SUPPLIED INFORMATION ::
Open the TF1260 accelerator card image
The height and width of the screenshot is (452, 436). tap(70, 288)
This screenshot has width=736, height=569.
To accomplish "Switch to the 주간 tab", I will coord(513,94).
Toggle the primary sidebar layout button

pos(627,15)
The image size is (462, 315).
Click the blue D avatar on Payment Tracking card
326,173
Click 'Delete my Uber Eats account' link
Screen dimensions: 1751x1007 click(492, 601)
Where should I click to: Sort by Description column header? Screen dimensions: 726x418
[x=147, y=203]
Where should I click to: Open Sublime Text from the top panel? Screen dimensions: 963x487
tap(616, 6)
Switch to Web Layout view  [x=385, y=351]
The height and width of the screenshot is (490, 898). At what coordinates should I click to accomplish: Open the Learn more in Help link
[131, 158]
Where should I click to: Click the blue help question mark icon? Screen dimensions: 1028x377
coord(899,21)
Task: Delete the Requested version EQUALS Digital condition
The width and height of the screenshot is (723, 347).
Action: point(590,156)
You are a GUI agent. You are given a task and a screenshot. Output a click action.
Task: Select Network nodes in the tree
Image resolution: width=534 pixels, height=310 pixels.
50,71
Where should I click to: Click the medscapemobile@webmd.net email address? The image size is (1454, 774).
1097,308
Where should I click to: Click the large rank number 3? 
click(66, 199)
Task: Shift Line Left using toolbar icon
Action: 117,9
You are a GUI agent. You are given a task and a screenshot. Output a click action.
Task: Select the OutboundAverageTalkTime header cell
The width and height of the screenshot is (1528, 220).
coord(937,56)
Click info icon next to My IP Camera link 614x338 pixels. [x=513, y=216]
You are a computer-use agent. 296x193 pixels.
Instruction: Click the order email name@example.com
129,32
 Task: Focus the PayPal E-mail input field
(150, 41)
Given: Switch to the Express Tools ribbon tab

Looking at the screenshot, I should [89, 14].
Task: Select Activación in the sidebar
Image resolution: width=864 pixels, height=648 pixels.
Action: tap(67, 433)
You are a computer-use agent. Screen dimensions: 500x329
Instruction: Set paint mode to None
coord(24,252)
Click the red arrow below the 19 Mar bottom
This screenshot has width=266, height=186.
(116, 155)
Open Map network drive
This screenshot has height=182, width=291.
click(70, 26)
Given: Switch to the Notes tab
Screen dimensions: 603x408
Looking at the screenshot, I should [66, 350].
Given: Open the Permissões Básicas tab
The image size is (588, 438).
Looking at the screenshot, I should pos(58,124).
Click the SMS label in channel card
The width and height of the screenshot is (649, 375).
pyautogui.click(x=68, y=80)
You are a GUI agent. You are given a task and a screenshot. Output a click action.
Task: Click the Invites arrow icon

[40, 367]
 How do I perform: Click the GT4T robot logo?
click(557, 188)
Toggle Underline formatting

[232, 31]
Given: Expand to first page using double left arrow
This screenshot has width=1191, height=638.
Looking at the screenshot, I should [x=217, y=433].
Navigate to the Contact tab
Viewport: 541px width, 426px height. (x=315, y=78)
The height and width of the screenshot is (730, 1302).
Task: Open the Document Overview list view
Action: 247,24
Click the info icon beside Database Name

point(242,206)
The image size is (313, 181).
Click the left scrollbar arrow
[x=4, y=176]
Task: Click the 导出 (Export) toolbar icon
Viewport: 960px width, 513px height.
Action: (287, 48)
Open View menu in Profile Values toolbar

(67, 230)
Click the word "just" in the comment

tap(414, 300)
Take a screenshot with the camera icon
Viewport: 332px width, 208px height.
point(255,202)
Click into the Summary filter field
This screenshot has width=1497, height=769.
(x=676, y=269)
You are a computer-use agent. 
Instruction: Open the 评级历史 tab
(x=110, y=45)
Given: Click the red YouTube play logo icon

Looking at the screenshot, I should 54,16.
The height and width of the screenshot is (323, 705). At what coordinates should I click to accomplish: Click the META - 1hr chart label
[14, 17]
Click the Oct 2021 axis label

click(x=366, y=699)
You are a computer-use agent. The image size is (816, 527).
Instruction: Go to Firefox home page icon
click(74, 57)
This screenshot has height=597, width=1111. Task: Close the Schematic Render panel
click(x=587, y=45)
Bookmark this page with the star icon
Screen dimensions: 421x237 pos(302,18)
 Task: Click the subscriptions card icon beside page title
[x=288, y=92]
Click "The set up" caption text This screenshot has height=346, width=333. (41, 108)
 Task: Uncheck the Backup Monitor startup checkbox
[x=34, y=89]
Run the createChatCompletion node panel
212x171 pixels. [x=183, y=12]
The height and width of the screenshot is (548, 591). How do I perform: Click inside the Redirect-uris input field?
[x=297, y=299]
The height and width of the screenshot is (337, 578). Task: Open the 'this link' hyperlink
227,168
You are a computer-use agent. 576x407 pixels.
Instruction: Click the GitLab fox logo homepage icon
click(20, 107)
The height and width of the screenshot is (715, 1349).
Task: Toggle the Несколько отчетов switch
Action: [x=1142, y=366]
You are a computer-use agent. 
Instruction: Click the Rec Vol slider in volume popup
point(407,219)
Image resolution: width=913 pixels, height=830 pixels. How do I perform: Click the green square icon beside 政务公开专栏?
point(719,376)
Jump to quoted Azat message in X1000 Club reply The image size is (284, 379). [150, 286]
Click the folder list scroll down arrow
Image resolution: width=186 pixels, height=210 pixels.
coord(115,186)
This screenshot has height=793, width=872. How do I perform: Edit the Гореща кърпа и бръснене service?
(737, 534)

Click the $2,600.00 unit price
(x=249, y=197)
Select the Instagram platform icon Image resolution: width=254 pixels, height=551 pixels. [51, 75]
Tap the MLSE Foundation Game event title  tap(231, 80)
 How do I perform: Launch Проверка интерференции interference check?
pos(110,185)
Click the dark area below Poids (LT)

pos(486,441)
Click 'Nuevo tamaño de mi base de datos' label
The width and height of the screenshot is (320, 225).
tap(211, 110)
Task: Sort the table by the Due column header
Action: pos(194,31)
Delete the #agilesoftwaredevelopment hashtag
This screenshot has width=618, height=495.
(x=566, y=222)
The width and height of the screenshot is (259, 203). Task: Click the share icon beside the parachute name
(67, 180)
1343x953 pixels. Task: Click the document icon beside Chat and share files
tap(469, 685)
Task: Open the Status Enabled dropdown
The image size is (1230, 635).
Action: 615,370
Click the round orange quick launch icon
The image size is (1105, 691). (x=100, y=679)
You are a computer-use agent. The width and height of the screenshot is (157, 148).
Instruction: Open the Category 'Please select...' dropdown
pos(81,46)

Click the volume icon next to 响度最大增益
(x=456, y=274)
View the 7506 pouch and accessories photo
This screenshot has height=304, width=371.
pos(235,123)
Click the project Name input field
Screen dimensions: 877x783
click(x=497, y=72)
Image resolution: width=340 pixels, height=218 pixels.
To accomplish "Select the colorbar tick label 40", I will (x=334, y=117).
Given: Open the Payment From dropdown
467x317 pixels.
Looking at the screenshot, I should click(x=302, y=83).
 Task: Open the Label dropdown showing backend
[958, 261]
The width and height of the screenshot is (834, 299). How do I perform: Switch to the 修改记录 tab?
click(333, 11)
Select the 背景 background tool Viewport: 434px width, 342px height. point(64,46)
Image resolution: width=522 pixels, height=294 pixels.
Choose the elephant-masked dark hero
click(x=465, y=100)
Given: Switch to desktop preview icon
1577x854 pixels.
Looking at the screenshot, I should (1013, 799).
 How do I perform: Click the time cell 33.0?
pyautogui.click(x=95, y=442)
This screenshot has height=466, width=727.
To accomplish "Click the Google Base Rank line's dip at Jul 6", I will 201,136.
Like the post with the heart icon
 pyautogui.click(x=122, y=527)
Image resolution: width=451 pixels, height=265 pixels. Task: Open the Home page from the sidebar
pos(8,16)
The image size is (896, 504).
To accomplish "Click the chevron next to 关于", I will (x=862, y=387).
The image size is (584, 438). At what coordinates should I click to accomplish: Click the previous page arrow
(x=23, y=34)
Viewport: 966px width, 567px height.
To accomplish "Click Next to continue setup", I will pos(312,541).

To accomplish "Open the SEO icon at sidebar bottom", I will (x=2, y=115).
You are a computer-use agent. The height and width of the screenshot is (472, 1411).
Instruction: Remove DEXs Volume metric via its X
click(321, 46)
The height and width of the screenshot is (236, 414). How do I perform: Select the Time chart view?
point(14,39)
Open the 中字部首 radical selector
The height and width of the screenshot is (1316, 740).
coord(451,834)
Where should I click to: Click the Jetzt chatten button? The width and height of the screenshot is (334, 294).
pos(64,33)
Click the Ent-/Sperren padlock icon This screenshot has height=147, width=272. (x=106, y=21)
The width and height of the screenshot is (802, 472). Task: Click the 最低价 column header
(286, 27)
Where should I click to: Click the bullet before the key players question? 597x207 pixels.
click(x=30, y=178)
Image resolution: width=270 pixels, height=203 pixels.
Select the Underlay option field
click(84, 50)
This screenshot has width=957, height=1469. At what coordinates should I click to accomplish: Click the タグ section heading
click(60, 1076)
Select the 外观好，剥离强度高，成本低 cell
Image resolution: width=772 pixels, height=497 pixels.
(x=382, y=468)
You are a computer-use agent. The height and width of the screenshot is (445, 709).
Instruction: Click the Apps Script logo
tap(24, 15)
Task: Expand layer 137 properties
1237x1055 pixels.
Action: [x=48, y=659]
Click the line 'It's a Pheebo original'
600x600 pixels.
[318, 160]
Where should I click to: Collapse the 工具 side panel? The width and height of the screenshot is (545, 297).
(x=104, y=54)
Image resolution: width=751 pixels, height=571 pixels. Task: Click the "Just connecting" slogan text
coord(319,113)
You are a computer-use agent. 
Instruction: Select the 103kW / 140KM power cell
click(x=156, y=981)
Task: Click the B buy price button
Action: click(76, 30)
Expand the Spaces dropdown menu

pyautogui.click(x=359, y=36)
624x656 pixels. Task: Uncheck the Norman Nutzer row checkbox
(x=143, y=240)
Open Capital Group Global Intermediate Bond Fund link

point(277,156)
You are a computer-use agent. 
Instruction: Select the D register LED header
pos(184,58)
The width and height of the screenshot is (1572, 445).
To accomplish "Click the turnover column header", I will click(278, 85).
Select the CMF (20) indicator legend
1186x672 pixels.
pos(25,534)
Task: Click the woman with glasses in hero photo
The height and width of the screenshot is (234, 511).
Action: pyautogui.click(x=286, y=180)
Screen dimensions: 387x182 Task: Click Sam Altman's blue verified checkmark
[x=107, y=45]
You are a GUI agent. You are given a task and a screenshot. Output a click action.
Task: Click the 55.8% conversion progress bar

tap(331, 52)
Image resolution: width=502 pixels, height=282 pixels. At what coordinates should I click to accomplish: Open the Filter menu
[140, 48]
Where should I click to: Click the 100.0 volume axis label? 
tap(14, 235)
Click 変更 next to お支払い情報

REQUIRED ACTION :: Each line above from the one with "Click the folder list scroll down arrow" up to and including the one with "Tap the MLSE" must be set down exactly, and no line outside that span may appear.

WRITTEN SOLUTION ::
Click the folder list scroll down arrow
Image resolution: width=186 pixels, height=210 pixels.
coord(115,186)
This screenshot has height=793, width=872. How do I perform: Edit the Гореща кърпа и бръснене service?
(737, 534)

Click the $2,600.00 unit price
(x=249, y=197)
Select the Instagram platform icon Image resolution: width=254 pixels, height=551 pixels. [51, 75]
Tap the MLSE Foundation Game event title  tap(231, 80)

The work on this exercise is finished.